Dataset extract:
^^^^^^^^
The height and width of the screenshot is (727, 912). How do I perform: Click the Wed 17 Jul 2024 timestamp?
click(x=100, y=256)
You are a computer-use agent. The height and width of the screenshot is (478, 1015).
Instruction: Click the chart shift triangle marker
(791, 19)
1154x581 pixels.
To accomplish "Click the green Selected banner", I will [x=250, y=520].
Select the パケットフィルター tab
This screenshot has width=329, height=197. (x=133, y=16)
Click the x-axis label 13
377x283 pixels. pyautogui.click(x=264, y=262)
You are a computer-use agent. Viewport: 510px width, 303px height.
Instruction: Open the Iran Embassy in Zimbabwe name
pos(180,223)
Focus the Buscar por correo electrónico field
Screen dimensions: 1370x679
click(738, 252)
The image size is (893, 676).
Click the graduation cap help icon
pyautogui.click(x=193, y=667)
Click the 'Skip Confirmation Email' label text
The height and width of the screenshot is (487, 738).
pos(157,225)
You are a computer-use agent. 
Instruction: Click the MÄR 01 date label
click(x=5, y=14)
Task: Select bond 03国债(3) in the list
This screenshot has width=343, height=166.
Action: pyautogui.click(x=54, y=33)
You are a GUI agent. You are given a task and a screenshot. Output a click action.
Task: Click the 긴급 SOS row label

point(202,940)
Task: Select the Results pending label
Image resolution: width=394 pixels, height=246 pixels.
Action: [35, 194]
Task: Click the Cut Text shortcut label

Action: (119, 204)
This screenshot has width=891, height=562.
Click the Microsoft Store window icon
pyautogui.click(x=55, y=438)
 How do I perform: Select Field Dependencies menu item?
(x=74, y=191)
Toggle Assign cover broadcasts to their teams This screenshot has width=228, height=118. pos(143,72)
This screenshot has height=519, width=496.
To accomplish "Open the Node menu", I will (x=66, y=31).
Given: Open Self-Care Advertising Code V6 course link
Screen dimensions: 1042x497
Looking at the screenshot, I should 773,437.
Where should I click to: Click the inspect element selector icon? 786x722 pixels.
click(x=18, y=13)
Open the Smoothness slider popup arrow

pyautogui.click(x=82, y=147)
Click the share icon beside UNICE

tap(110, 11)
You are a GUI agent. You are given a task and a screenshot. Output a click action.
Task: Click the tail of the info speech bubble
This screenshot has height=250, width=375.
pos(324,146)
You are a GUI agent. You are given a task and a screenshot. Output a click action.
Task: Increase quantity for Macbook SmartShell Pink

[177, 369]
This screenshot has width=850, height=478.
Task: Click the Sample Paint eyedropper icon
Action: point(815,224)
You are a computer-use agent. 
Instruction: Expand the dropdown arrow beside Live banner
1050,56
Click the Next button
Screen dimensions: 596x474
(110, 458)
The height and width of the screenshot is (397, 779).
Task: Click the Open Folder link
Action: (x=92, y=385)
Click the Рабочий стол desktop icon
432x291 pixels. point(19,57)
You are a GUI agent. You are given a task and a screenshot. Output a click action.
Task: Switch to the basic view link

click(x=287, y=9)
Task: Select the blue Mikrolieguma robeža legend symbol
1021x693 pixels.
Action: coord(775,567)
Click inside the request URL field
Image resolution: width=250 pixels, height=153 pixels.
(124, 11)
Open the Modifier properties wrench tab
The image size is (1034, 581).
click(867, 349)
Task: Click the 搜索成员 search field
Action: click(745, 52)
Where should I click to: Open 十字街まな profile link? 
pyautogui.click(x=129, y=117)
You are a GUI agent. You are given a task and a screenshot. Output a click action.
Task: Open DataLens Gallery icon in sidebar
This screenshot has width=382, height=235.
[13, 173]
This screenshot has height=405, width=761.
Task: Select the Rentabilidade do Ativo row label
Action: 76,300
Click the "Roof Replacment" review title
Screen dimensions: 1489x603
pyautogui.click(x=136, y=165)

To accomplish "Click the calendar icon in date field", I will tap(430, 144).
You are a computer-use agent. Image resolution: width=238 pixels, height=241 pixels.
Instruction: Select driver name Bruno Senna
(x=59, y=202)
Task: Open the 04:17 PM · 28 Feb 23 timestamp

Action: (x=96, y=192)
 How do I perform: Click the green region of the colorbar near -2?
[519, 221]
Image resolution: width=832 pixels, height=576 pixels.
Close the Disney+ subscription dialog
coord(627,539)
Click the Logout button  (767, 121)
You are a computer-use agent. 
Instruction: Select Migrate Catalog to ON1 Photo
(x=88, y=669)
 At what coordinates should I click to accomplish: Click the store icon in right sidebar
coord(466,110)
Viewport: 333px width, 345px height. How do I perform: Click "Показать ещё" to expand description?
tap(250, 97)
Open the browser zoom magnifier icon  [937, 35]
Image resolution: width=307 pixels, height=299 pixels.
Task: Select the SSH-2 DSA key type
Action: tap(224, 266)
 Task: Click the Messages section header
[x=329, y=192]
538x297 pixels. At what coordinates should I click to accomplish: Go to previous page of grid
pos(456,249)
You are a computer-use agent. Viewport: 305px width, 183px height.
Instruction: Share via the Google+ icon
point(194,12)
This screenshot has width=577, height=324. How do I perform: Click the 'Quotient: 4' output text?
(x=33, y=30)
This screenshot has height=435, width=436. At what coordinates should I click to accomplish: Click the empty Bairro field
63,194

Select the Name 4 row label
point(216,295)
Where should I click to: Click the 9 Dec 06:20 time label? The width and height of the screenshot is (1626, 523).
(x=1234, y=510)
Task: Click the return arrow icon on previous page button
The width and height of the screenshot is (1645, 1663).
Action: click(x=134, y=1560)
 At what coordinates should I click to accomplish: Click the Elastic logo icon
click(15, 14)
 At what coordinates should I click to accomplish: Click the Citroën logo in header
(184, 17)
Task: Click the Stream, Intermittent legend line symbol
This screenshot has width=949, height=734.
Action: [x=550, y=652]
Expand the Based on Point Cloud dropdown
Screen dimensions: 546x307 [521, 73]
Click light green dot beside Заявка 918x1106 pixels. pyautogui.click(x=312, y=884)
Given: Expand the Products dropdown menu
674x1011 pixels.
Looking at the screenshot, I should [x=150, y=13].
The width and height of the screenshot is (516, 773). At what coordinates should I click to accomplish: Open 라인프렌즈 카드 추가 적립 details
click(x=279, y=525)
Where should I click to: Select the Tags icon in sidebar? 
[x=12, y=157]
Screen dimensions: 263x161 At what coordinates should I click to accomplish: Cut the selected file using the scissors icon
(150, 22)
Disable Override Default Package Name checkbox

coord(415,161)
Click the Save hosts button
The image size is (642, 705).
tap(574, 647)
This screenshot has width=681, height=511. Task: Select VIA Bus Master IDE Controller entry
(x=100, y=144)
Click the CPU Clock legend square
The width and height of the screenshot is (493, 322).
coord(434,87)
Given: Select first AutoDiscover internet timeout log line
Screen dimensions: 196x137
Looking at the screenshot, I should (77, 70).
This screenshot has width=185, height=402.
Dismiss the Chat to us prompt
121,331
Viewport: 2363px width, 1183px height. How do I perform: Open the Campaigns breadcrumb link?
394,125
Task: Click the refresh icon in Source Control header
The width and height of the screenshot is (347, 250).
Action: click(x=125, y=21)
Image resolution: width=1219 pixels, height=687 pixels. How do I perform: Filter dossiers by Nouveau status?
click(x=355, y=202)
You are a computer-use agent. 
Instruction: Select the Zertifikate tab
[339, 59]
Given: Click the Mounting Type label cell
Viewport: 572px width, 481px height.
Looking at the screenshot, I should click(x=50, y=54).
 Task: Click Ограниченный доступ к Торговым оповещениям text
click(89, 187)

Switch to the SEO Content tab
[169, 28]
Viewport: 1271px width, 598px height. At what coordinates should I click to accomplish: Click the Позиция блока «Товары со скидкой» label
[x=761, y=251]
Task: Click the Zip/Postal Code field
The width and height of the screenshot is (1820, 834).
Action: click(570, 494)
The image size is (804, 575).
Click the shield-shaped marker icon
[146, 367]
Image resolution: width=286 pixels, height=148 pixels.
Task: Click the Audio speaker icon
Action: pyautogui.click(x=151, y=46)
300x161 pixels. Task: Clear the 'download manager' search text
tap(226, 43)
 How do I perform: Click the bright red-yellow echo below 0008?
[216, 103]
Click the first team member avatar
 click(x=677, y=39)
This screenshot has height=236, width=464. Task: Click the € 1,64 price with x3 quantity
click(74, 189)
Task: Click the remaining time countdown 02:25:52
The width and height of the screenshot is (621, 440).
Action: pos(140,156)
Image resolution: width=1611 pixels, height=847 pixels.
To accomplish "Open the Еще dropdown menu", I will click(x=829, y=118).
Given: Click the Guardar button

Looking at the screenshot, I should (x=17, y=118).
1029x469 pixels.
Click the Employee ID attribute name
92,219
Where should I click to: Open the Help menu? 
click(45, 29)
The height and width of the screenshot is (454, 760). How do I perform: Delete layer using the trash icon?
^^^^^^^^
Activity:
Each line from the one containing "Viewport: 1271px width, 598px" to the end of the entries above should be copied exactly, and no other line.

The completed task:
Viewport: 1271px width, 598px height. At what coordinates should I click to accomplish: Click the Позиция блока «Товары со скидкой» label
[x=761, y=251]
Task: Click the Zip/Postal Code field
The width and height of the screenshot is (1820, 834).
Action: click(570, 494)
The image size is (804, 575).
Click the shield-shaped marker icon
[146, 367]
Image resolution: width=286 pixels, height=148 pixels.
Task: Click the Audio speaker icon
Action: pyautogui.click(x=151, y=46)
300x161 pixels. Task: Clear the 'download manager' search text
tap(226, 43)
 How do I perform: Click the bright red-yellow echo below 0008?
[216, 103]
Click the first team member avatar
 click(x=677, y=39)
This screenshot has height=236, width=464. Task: Click the € 1,64 price with x3 quantity
click(74, 189)
Task: Click the remaining time countdown 02:25:52
The width and height of the screenshot is (621, 440).
Action: pos(140,156)
Image resolution: width=1611 pixels, height=847 pixels.
To accomplish "Open the Еще dropdown menu", I will click(x=829, y=118).
Given: Click the Guardar button

Looking at the screenshot, I should (x=17, y=118).
1029x469 pixels.
Click the Employee ID attribute name
92,219
Where should I click to: Open the Help menu? 
click(45, 29)
The height and width of the screenshot is (454, 760). How do I perform: Delete layer using the trash icon?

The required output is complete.